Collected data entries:
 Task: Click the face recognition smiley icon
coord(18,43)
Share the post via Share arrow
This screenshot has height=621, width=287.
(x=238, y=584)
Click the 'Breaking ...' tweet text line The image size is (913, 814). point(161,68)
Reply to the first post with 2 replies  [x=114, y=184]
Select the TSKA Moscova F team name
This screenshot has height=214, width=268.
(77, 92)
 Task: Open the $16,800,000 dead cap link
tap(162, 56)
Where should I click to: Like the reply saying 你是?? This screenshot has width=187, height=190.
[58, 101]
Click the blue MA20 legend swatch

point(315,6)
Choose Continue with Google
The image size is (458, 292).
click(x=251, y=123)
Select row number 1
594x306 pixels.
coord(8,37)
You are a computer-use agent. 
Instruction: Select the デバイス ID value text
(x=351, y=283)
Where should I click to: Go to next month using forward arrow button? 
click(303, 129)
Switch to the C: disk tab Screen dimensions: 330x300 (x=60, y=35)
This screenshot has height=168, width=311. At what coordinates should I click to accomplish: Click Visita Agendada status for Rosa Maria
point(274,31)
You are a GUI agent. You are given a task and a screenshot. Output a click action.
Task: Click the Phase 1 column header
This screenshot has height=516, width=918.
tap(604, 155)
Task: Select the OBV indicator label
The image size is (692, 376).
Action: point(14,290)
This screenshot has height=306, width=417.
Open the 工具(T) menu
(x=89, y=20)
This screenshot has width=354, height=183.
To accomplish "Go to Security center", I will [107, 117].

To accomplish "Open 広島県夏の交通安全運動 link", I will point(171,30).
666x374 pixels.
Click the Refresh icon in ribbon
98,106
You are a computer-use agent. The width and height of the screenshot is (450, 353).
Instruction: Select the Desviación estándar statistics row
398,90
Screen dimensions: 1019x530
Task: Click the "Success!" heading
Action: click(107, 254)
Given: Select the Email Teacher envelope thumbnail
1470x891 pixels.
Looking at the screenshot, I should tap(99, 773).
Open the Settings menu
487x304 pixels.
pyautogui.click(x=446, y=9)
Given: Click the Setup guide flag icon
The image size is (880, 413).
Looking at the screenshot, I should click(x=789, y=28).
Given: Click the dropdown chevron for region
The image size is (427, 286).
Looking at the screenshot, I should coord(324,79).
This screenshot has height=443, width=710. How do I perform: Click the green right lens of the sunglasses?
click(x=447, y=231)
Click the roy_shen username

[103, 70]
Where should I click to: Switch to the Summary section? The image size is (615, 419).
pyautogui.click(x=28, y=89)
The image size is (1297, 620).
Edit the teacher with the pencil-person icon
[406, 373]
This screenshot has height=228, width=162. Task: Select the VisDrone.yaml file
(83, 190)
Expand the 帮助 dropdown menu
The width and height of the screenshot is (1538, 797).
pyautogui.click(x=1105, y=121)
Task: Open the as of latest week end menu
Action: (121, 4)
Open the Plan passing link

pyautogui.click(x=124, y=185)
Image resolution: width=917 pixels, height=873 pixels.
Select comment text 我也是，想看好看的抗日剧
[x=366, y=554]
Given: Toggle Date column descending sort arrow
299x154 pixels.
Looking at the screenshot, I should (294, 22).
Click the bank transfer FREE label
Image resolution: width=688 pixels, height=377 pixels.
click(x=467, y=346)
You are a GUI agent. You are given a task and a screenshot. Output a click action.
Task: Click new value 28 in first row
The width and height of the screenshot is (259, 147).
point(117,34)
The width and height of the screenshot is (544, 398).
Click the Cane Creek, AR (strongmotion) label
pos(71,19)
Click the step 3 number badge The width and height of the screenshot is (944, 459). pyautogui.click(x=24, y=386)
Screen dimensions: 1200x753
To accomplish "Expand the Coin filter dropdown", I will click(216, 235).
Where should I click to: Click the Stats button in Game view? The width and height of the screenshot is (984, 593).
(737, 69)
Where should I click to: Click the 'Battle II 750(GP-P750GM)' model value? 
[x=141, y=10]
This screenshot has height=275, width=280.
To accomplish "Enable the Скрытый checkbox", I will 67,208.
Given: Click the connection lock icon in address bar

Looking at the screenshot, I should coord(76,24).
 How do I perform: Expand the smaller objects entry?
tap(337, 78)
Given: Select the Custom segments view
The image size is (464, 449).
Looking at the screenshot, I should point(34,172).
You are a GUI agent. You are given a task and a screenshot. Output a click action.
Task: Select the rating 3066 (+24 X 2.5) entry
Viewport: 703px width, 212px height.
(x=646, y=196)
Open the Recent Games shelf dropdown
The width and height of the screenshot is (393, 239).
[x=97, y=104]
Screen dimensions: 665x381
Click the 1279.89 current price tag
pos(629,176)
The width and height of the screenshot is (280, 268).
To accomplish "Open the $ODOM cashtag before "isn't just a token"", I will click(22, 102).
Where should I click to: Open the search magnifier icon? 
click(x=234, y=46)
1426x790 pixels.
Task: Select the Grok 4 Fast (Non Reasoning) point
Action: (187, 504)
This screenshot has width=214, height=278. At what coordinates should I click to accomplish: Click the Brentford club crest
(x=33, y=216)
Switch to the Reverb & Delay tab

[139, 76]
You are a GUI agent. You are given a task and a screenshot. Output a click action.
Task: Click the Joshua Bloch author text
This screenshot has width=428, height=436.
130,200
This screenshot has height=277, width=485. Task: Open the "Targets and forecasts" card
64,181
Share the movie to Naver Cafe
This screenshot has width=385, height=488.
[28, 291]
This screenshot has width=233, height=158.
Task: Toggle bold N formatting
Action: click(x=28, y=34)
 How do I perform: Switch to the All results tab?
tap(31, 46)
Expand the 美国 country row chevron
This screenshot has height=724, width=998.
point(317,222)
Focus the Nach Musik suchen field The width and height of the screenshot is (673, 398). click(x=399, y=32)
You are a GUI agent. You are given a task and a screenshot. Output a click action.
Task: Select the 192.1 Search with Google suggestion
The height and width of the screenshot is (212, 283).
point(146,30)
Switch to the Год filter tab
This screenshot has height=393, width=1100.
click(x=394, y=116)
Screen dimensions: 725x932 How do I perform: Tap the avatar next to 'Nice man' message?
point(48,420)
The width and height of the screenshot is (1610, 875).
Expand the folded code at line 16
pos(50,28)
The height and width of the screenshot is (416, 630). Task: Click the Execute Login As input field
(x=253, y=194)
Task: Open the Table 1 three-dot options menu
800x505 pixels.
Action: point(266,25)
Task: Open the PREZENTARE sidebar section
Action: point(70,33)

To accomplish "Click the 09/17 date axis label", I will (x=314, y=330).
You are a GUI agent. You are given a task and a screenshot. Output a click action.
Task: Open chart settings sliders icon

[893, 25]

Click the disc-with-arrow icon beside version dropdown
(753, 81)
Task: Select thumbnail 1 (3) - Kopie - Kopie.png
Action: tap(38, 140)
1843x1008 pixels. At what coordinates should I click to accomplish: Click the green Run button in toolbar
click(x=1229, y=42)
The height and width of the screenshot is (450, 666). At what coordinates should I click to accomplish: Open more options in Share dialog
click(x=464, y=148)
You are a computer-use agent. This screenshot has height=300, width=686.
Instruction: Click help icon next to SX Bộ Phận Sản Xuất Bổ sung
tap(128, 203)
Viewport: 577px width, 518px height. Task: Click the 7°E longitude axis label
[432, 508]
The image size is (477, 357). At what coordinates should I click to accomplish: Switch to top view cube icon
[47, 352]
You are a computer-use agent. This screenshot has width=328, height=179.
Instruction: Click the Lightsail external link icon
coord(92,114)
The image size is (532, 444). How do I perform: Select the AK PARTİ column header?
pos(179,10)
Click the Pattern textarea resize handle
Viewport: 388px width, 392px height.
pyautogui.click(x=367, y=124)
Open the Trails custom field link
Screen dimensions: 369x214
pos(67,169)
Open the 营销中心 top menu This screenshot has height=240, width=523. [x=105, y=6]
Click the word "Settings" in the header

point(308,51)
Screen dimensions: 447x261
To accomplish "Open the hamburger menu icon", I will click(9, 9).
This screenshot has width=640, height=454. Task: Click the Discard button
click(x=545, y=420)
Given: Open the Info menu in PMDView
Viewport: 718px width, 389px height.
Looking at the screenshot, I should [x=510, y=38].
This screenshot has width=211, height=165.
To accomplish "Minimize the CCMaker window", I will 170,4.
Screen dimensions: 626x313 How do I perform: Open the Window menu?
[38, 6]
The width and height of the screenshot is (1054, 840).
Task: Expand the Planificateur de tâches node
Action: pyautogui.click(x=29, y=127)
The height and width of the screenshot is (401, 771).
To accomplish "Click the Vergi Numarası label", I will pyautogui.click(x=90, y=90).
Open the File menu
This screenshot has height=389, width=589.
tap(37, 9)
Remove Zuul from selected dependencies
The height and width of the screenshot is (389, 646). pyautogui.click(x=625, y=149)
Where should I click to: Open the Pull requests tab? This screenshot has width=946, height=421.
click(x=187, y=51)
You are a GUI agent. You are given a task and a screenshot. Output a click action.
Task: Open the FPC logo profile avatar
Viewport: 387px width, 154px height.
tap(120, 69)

_EXERCISE PROMPT:_ Please make an exact copy of the lines above from the line with "Expand the folded code at line 16" through the line with "Task: Open the Table 1 three-dot options menu", both ends included.

_RESPONSE TO THE TASK:_
Expand the folded code at line 16
pos(50,28)
The height and width of the screenshot is (416, 630). Task: Click the Execute Login As input field
(x=253, y=194)
Task: Open the Table 1 three-dot options menu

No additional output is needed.